L’hiver est là, la neige aussi…les routes glissent un peu. Je ne craignais pas la neige mais le verglas. Mais l’ensemble des communes déneigent assez bien.
– « Bonjour facteur, vous prendrez bien un café ? »… la dame prend sa cafetière et entame la discussion, mais le café ne se fait pas et l’heure tourne !
– « Entrez facteur, il fait froid, ily a de la neige, mangez une portion »
(saucisson, fromage, chocolat).
– « Ouh là là il est tard et vous n’avez pas mangé, asseyez-vous. J’ai un reste de civet, ça vous fera du bien ! il y en a pour deux minutes. « 
– J’entre dans la maison, sur la table, un litre d’eau de vie vide, un autre entamé. Le monsieur me dit, « je soigne mon rhume »… inquiété, je préviens la famille.
Avec l’arrivée d’internet, diminution importante du courrier, changement de mode de vie dans la milieu rural… que va devenir le passage du facteur ?
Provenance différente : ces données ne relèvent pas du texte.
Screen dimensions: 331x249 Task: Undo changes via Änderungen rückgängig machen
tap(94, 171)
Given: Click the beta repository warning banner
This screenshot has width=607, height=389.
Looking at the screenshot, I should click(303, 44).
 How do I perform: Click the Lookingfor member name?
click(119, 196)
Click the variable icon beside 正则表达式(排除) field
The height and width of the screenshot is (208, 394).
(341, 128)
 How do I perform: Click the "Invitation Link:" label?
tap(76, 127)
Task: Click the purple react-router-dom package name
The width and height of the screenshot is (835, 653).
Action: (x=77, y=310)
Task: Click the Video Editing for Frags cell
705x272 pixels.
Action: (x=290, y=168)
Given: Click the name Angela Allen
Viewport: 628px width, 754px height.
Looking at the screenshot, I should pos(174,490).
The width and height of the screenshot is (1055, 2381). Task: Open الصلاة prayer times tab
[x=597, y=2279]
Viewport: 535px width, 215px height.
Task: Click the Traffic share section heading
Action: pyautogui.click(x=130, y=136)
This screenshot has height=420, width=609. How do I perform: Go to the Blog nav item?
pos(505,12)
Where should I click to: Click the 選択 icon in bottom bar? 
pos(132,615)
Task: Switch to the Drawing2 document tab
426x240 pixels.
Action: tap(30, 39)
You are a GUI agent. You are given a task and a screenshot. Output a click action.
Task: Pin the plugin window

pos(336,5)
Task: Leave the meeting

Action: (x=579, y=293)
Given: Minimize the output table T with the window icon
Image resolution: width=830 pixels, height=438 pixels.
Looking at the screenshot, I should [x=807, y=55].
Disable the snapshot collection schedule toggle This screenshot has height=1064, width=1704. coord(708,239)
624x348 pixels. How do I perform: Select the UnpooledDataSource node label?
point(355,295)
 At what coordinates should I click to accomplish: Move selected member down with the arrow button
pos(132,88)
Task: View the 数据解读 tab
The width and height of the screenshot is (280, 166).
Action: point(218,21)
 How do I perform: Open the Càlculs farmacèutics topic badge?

La poste vue par des enfants

sebastien moron, Facteur de la versanne en 2025

A découvrir

Un facteur célèbre.

Le facteur Ferdinand Cheval a construit un monument à Hauterive (26), de 1879 à 1912.
Le palais idéal du facteur cheval est un chef-d’œuvre de l’architecture naïve et de l’art naïf.
Il est classé au titre des monuments historiques depuis 1969.